Junior David Malamud, an Honors Humanities student, said he is scared for his future career prospects without the NEH but felt that the message being sent to humanities students isn’t altogether different from that of the previous administration.
“The country in general is moving toward emphasizing STEM education and promoting STEM jobs,” the classics, history and Jewish studies major said. “Now, it just seems like this is exacerbated.”
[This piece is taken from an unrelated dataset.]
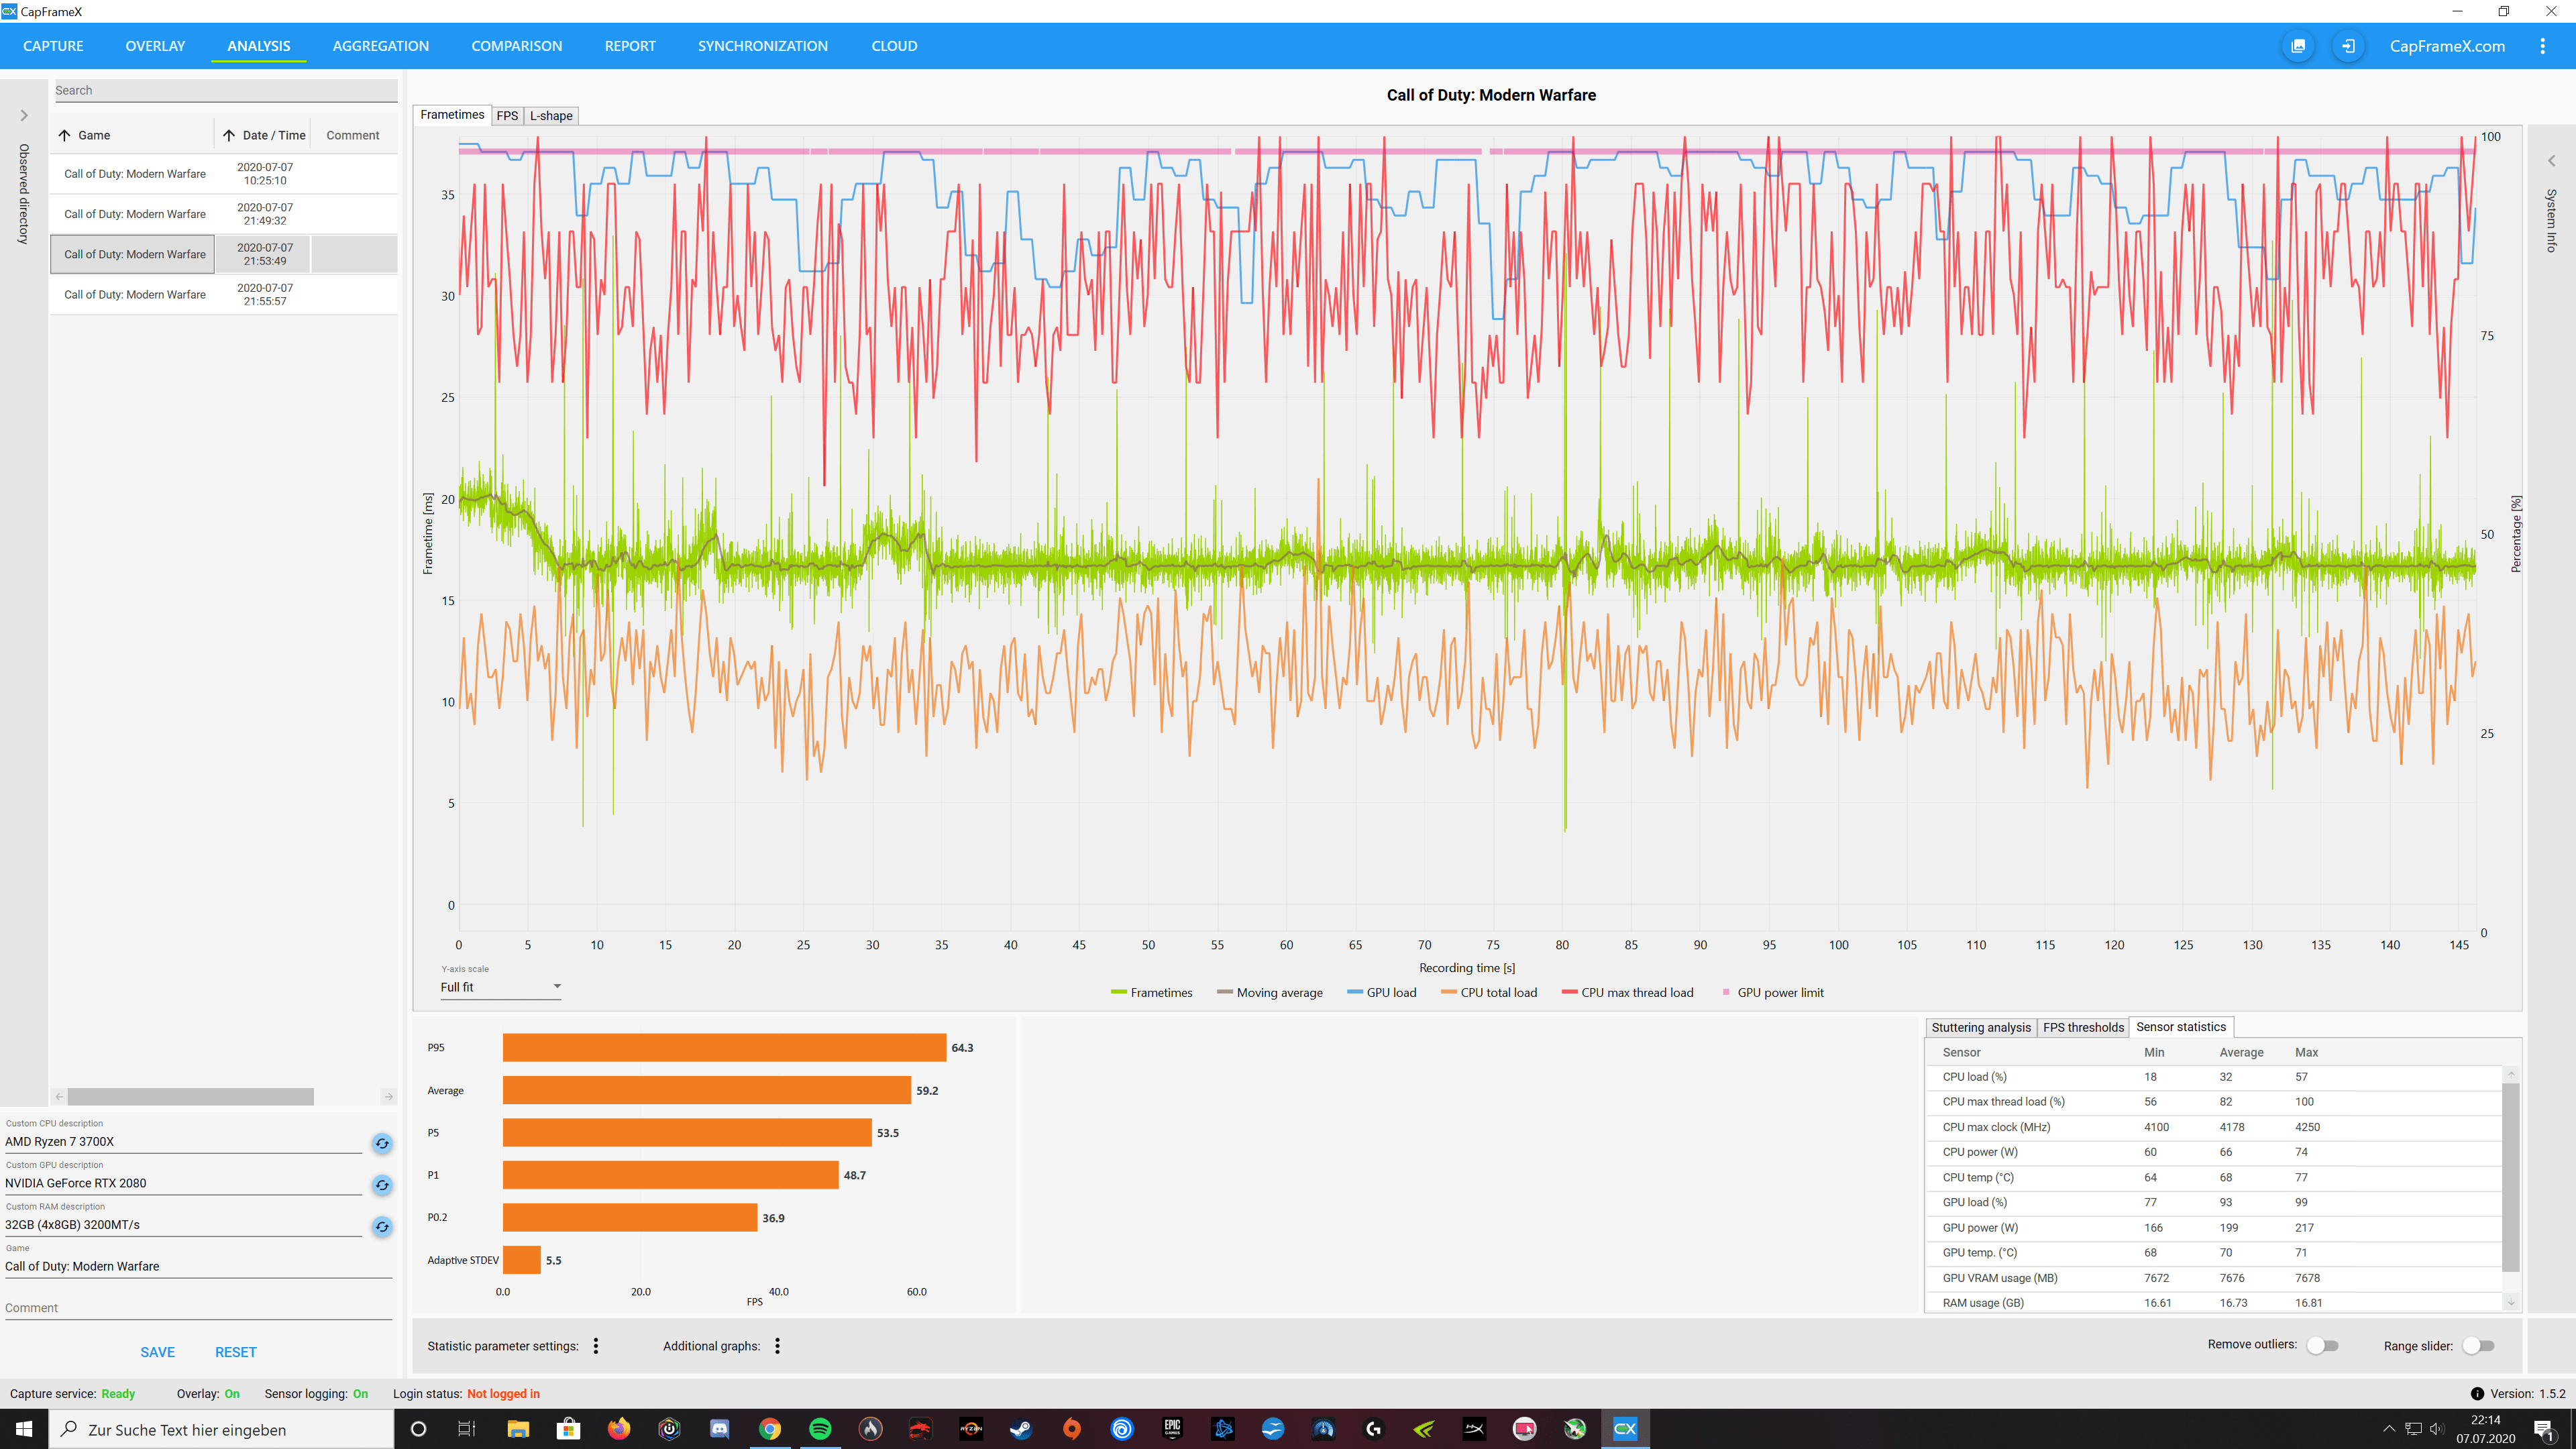Open Statistic parameter settings dots menu
This screenshot has width=2576, height=1449.
click(x=596, y=1346)
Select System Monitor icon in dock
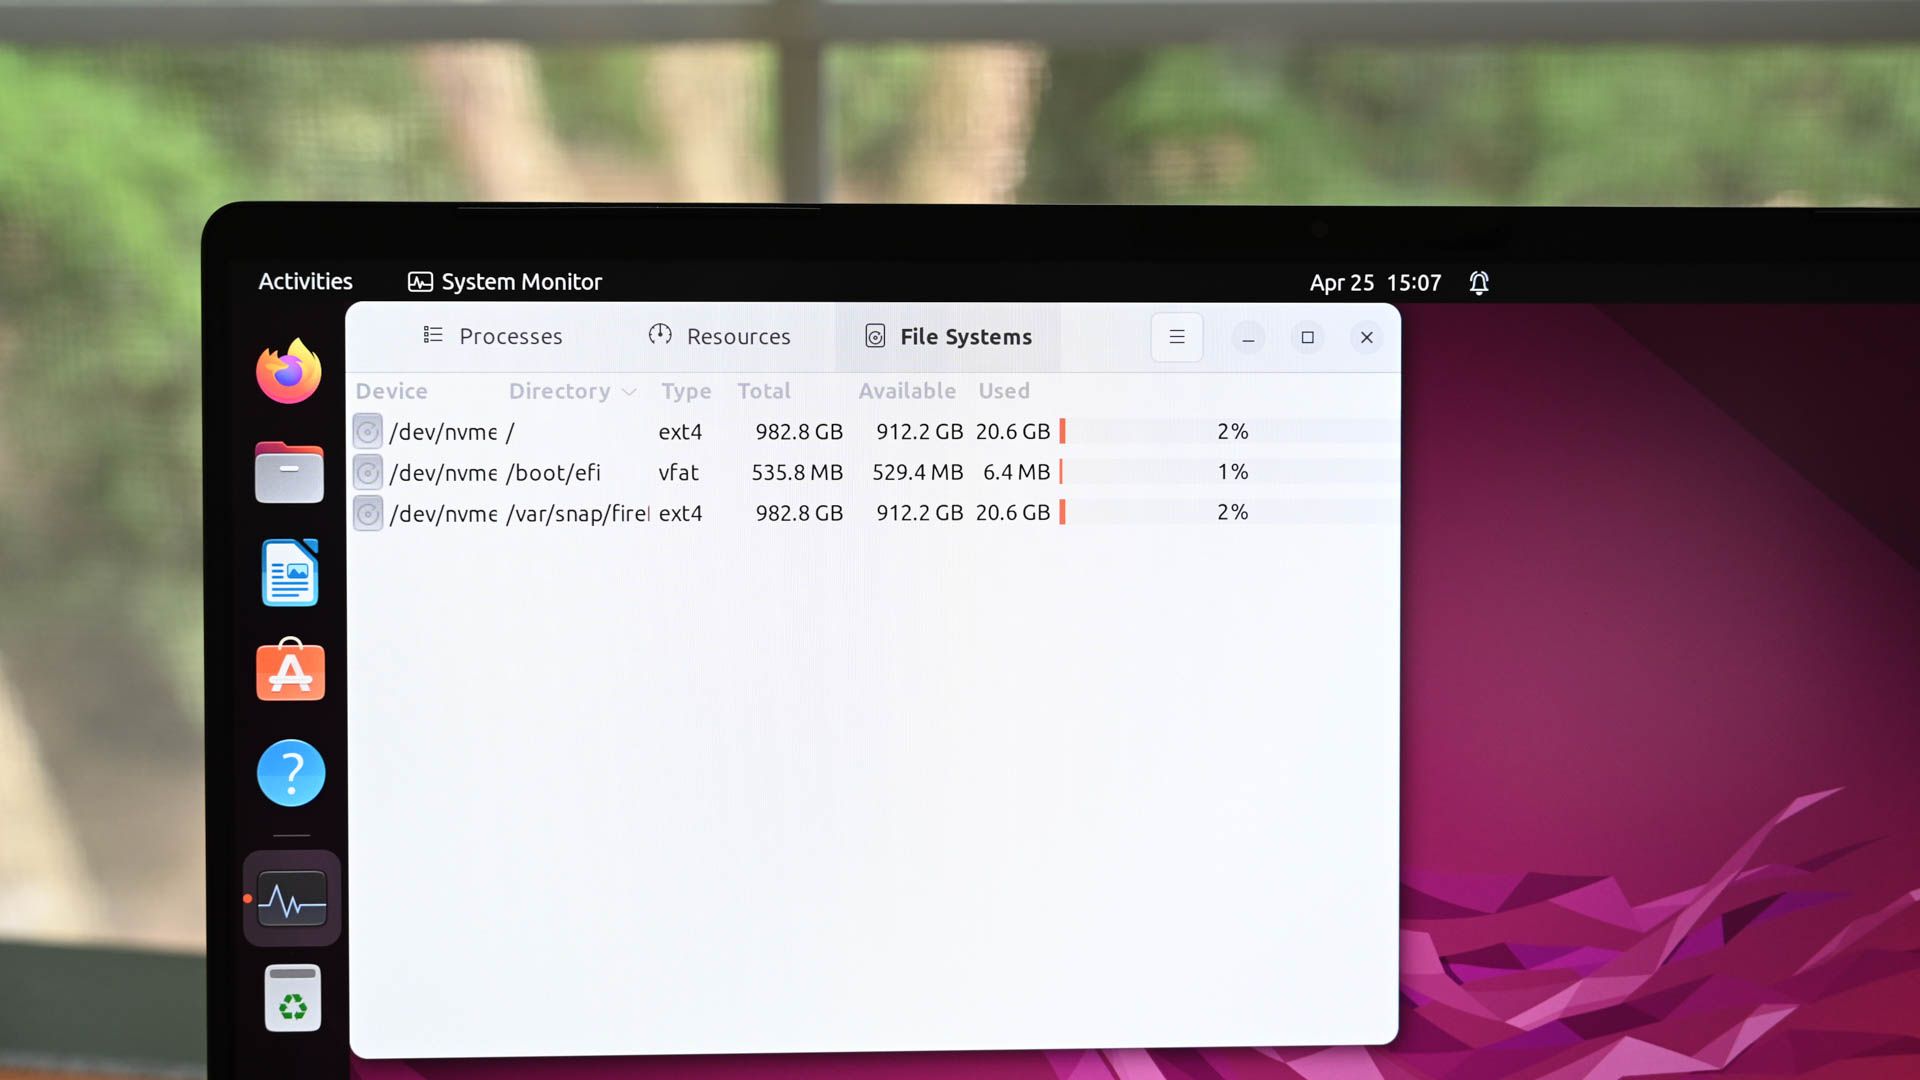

Although university President Wallace Loh has announced his commitment to making this university a STEAM university — adding an “A” for arts to the popular acronym — fewer and fewer students university-wide are opting into humanities degrees. From 2010 to 2015, enrollment dropped by more than 30 percent in the arts and humanities college, which is one of the university’s largest colleges. The college houses 28 majors and 31 minors and receives the third-largest amount of funding of this university’s 11 colleges, trailing behind the business school and the agriculture and natural resources college.
Meanwhile, students have enrolled in STEM-related majors at record rates. Enrollment grew by more than 32 percent in the computer, math and natural sciences college and more than 26 percent in the engineering school between fall 2010 and fall 2015.
Addressing this disparity, ProtectUMD, a coalition of 25 student advocacy groups, included a demand last semester that this university’s administration advocate for and “defend the arts and humanities, as they are one of the departments most sensitive to LGBTQ issues and also one of the most at risk under new state and federal leadership.”
Junior government and politics and history major Aaron Gladstone, an Honors Humanities alumnus, said the NEA and NEH have funded projects that may not have gained a return on their investment, as well as projects those in power may not have liked. They have also highlighted America’s cultural diversity, he said.
“What these programs did is spoke to the variety of American culture, and when you get rid of stuff like this you homogenize American culture into whatever is most dominant.”
The humanities also strive to answer questions that STEM cannot, he added.
“You can’t cure poverty in a test tube,” he said. “The humanities and the social sciences answer the questions that you wouldn’t even think to answer in a science lab.”
Following the news of potential cuts, arts and humanities college department heads were sent an issues brief summarizing reports in The Hill and The Washington Post, Dill said, noting the college will encourage faculty and staff to contact their congressmen and express their concern.
MSAC has not yet considered if and where budget cuts will be made, should the NEA lose funding, and Colvin said she doesn’t know whether The Clarice will feel the effects. She remains hopeful because of this state’s history in supporting the arts as a driver of social and economic growth.
Classics professor and Honors Humanities program director Greg Staley said that the government is responsible for keeping the arts and humanities afloat.
“A democracy is supposed to give voice to the people, and when you can sing, and you can write, when you can dance, you have a way to express what individuals and communities of shared values are feeling and thinking,” he said. “We don’t want to put a stop to that.”